In Germania pochi morti. Più giovani tra i malati

L'età media dei contagiati: 48 anni contro i 60 in Italia. Cina superata, ma si teme un'altra ondata

In Germania pochi morti. Più giovani tra i malati

Anche in Germania si fa la conta dei morti. E anche in Germania l'interpretazione dei numeri è affidata a ipotesi per il momento non verificabili. A colpire gli stessi tedeschi è la bassa pericolosità della pandemia, con una letalità salita ieri all'1,2% (6147 nuovi contagi e 145 decessi nelle ultime 24 ore, di fronte a un numero complessivo di infetti che ha superato le 80mila persone).
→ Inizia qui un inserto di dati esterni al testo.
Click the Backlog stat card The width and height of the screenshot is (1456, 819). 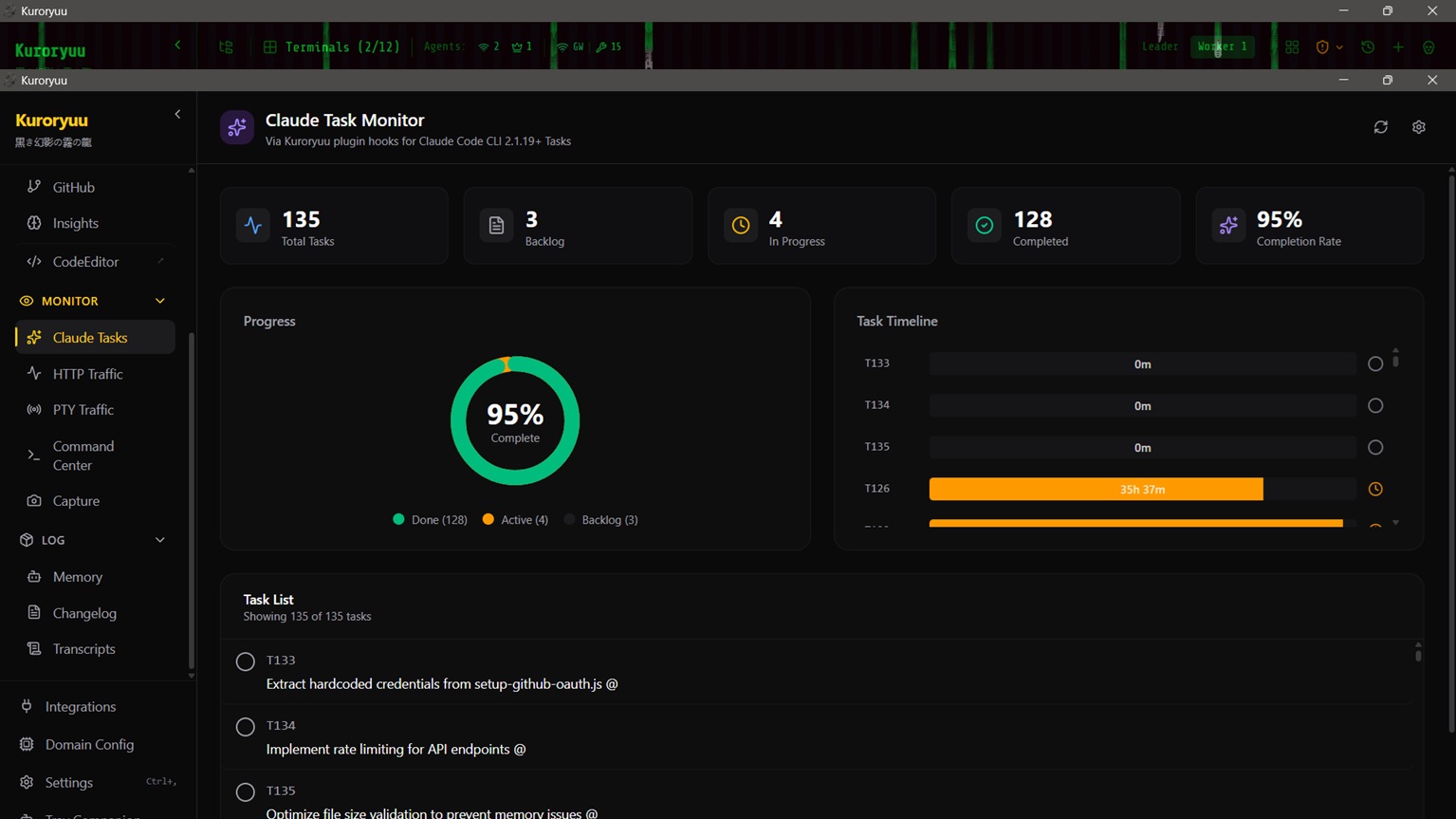[x=578, y=226]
Il livello di mortalità è di gran lunga inferiore alla media dell'intera Europa, che è intorno all'8%, e nemmeno paragonabile al dato italiano, che supera il 12%. A che cosa è dovuta l'enorme differenza? In molti sottolineano l'aggressiva politica di rilevazione messa in atto da molti Laender, che aumentando il numero dei tamponi effettuati, colgono puntualmente il numero dei contagiati, facendo crescere il denominatore del rapporto tra morti e malati.

Ieri Lothar Wieler, direttore del Robert Koch Institute, l'agenzia federale per la lotta e prevenzione alle malattie infettive, ha aggiunto un altro tassello alla spiegazione, chiarendo che dopo la morte dei pazienti non vengono effettuati esami per stabilire l'eventuale positività. Quindi: o la diagnosi arriva prima o può accadere che un decesso per Covid sfugga alle statistiche.

Un altro elemento da valutare e che a molti appare decisivo è l'età dei malati. In Paesi come l'Italia o la Spagna il coronavirus è la malattia degli anziani. In Germania colpisce soprattutto le persone tra i 35 e i 59 anni, e solo il 19% degli infetti ha superato i 60. Secondo le analisi condotte da un demografo, Andreas Backhaus, l'età media dei contagiati «comprovati» - ossia a cui si è potuto fare i tamponi - è molto più alta in Italia che in Germania, 63 anni contro 45. La domanda da porsi è dunque un'altra: come mai gli anziani tedeschi sono risultati per il momento meno colpiti di quelli italiani? Secondo l'interpretazione prevalente a proteggerli è il naturale «distanziamento sociale» tra le generazioni che è proprio della società tedesca.

In Cina l'80% dei contagi si è verificato all'interno delle famiglie. Anche l'Italia, come si sa, è caratterizzata da un'organizzazione familiare «stretta». In Germania, la percentuale delle persone adulte che vivono con i genitori è la metà di quella italiana. Nonni, figli e nipotini conducono vite parallele con minori punti di contatto. Nel momento della pandemia, questa caratteristica ha steso un velo protettivo sulle persone più avanti con gli anni.

A completare il quadro, poi c'è il buon stato di efficienza del sistema sanitario, in grado di quasi raddoppiare in poche settimane i posti di terapia intensiva. Anche se proprio su questo fronte il già citato Wieler del Koch Institute ha lanciato ieri un grido d'allarme: «Naturalmente sono felice che i letti siano aumentati», ha detto. «Ma non posso essere sicuro che saranno sufficienti. Anzi, personalmente penso di no».

La paura di un'ondata incontrollabile di contagi, dunque, non è scomparsa del tutto.

Anche se un sondaggio tra 200 virologi delle maggiori università del Paese reso noto ieri ha mostrato che l'80% tra loro non pensa si raggiungeranno livelli italiani e spagnoli. A tranquillizzare tutti è stata ieri Angela Merkel: terminata la quarantena è tornata a lavorare nella Cancelleria. Secondo gli opinion poll, la crisi le ha restituito una popolarità che da anni aveva perso.